Eat a Well-Balanced Meal the Night Before
You are what you eat! If you eat junk the night before a big test, you’ll come to the testing center feeling like…you guessed it…junk. So do your body a big favor and eat a well-balanced meal the night before the test. Make sure you get a good mix of carbs (whole grains such as brown rice, farro, oats, and bulgur), protein (lean meat, beans, tofu, eggs), and fat (good fats such as those found in avocado, nuts, and olive oil). If you’re a nervous eater, try to steer clear of too much sugar the night before, as it will only leave you feeling sluggish and unsatisfied.

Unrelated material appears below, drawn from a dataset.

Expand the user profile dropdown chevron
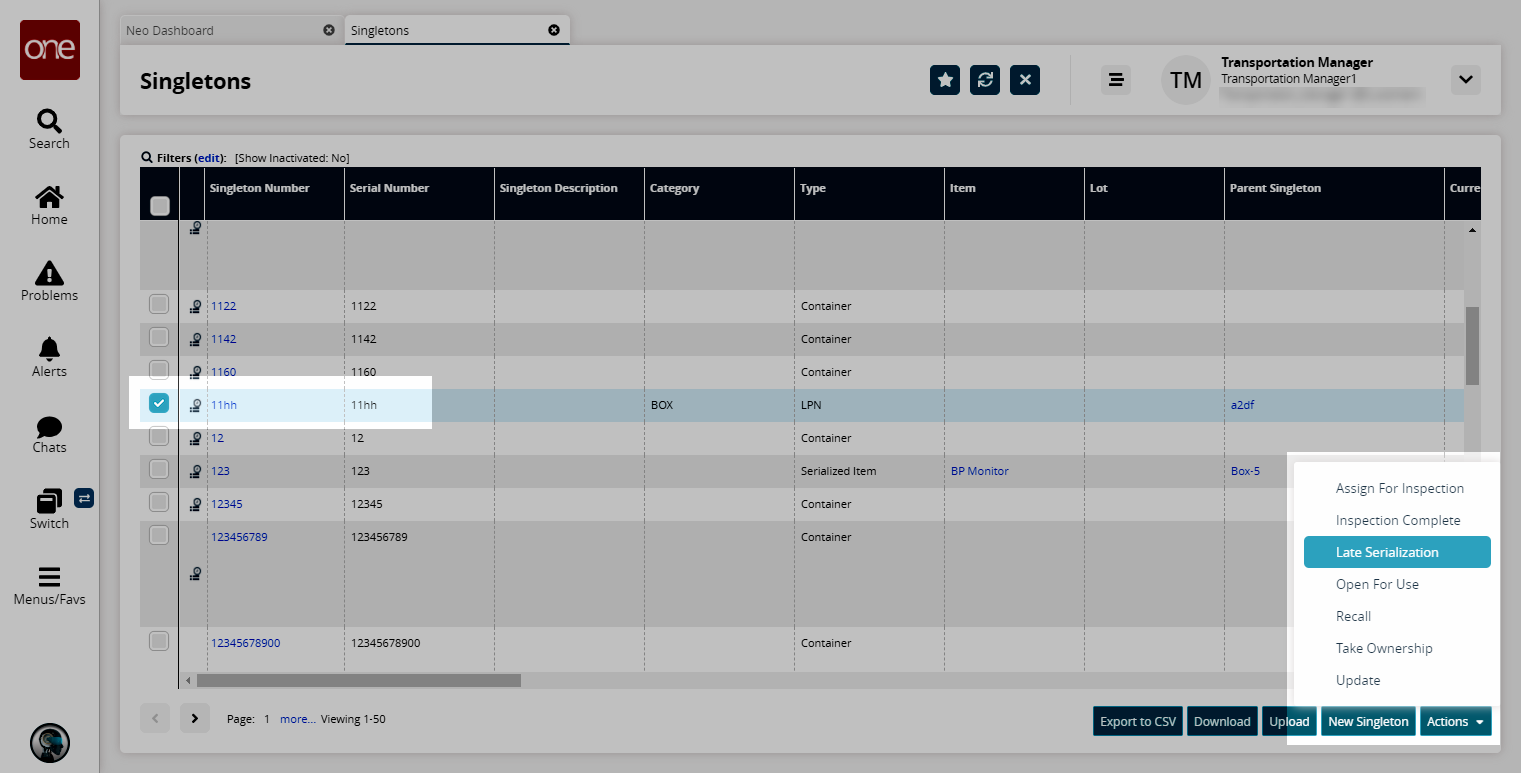The image size is (1521, 773). click(x=1465, y=80)
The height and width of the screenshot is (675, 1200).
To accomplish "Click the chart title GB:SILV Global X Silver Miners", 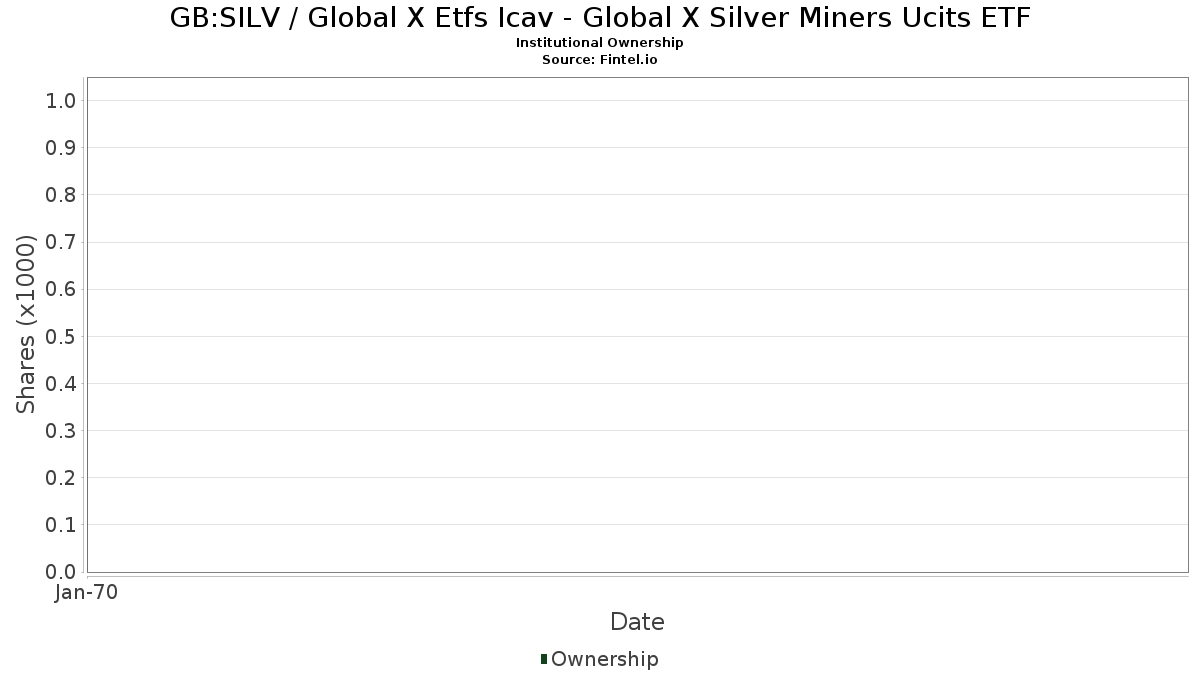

Eat the Morning Of the Test
Put some gas in that tank! The morning of the test, make sure you eat something. Depending on the timing of your test, you may only have a chance to eat breakfast before you get started. Even if your stomach is a bundle of nerves and eating is the last thing on your mind, a satiated stomach will ensure you are at your maximum potential, and your brain will function far more smoothly. Whole grain toast with nut butter, a 2-3 egg omelet with sautéed vegetables, and oatmeal with banana and walnuts are all good options that will fill you up without weighing you down.
Get Enough Sleep
While there’s no guarantee you’ll get a good night’s sleep the night before a test – and, to be fair, the more pressure you put on yourself to sleep, the less likely you are to actually get rest – there are steps you can take to maximize your chances of quality slumber pre-test. Steering clear of caffeine and alcohol the night before a test, choosing a relaxing activity before bed (listening to music, doing some light stretching, or reading a book), and avoiding too much screen time right before bed can all increase the likelihood of you falling asleep straight away.
Stick to Your Routine
Don’t divert from your normal routine TOO much, or you may end up inadvertently causing yourself added stress. For example, if you usually exercise first thing in the morning, by all means, get up and go. If you really need that cup (or four) of coffee to get motivation for your day, drink up. If eating a substantial breakfast just really does not agree with you, keep it light – a banana or protein bar. Point being: the morning of a test, much like the morning of a race, is NOT the time to try to adopt new habits or switch up your routine. We are all creatures of habit, so the goal is to keep your fundamental routine the same but maximizing the healthy aspects of that routine. Make sense?
Remember, pulling an all-nighter went out of fashion in 1999. Seriously, make sure you’ve done the bulk of your studying well before the night before a test. At most, glance over your notes and materials briefly several hours before bed. Cramming doesn’t work, and the later you stay up studying, the worse off you’ll be.
Be Ready Early
The early bird gets the worm… and the passing grades. Do yourself another big favor and allow a little extra time to get to your testing center. Feeling rushed, stressing about traffic, and arriving last minute will only stress you out before you even start the test. Or, if you are testing from home, make sure you are ready at your computer 5-10 minutes before your allotted time. Tardiness isn’t great in the best of circumstances, and being late to a big test will cast serious doubt onto your commitment to the class.
Test-taking is not something most of us enjoy, but it CAN be a not wholly unpleasant experience with a little thoughtful planning.